Relay-Version: version B 2.10 5/3/83; site utzoo.UUCP
Path: utzoo!mnetor!uunet!seismo!sundc!pitstop!sun!decwrl!labrea!rutgers!im4u!ut-sally!utah-cs!hollaar
From: hollaar@utah-cs.UUCP (Lee Hollaar)
Newsgroups: comp.arch
Subject: Re: Serial Search Machines
Message-ID: <5090@utah-cs.UUCP>
Date: Thu, 29-Oct-87 15:39:56 EST
Article-I.D.: utah-cs.5090
Posted: Thu Oct 29 15:39:56 1987
Date-Received: Wed, 4-Nov-87 02:29:46 EST
References: <2667@uunet.UU.NET>
Reply-To: hollaar@cs.utah.edu.UUCP (Lee Hollaar)
Organization: University of Utah CS Dept
Lines: 52
Keywords: Text search machines, information retrieval, inverted files
Summary: Search machines and indexing mix well

In article <2667@uunet.UU.NET> mo@uunet.UU.NET (Mike O'Dell) writes:
    Sequential text search machines have been around for a long
    time, but recently they have started to become affordable
    for many applications. ... They all suffer a few interesting
    problems however.  Like everything highly specialized, they
    can win very big and lose very big.
    
        ... their strength can become a great 
    weakness because they must read through all the data for
    each and every search.  If the collection is say one to two
    gigabytes, which is rather modest, dumping that much data
    off the filesystem and through the box for each query quickly
    gets pretty painful.

In fact, there is no reason why a reasonably contructed text search machine
can't use some form of index to reduce the amount of searching that must be
done.  (The text search machine and its accompanying system, which we have had
running for a number of years with satisfied users, does exactly that.)  In
fact, they work well together.  The ability to rapidly search selected areas
on a disk means that the index does not need to be as complete, and therefore
takes less disk space (compared to the commercial systems, which have an index
at least as large as the database size, a real drag for gigabyte databases!).
We use a partially inverted file index, where the index indicates which
documents contain a particular term, but not its location.  Phrases are
handled by determining all documents containing the constituent terms, and
then searching them to see if the actual phrase occurs.  The index overhead is
about 15% - 20%, and the index eliminates 95% - 99% of the database from the
search, resulting in search times of under ten seconds.

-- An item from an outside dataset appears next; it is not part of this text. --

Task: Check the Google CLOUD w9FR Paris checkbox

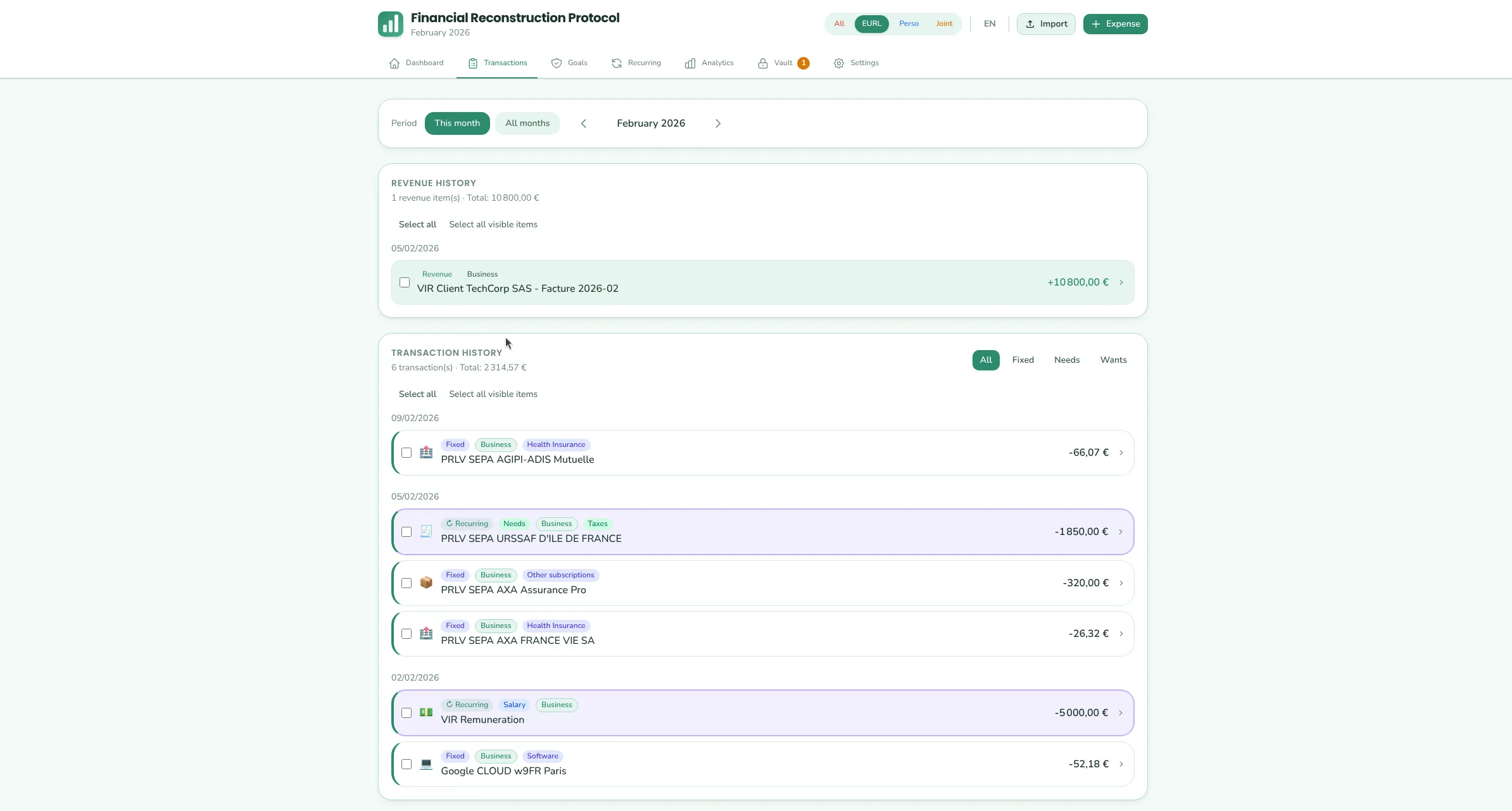Action: tap(407, 764)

We also have the search machine connected to its own disk, which stores the
text information in a contiguous file system.  This eliminates the bandwidth
requirements on the normal file system, speeds up searching considerably
because a seek is not necessary before reading each block, and there is a
separate searcher for each disk, so that the natural parallelism in a big
database stored on many disks is exploited.  For rapid searching of other than
the complete database (as is the case where an index is used), the seek time
of the disk plays a major role in overall system performance.

For a description of what we have done, see:
L A Hollaar, "A Testbed for Information Retrieval Research: The Utah Retrieval
        System Architecture", Proceedings of SIGIR-85, June 1985, pp 227-232.

R L Haskin and L A Hollaar, "Operational Characteristics of a Hardware-based
        Pattern Matcher", ACM Transactions on Database Systems, Volume 8
        Number 1, March 1983.

L A Hollaar, "The Utah Text Search Engine: Implementation Experiences and
        Future Plans", Proceedings of the Fourth International Workshop on
        Database Machines, March 1985.

L A Hollaar and R L Haskin, U. S. Patent 4,450,520, "Method and System for
        Matching Encoded Characters", May 22, 1984.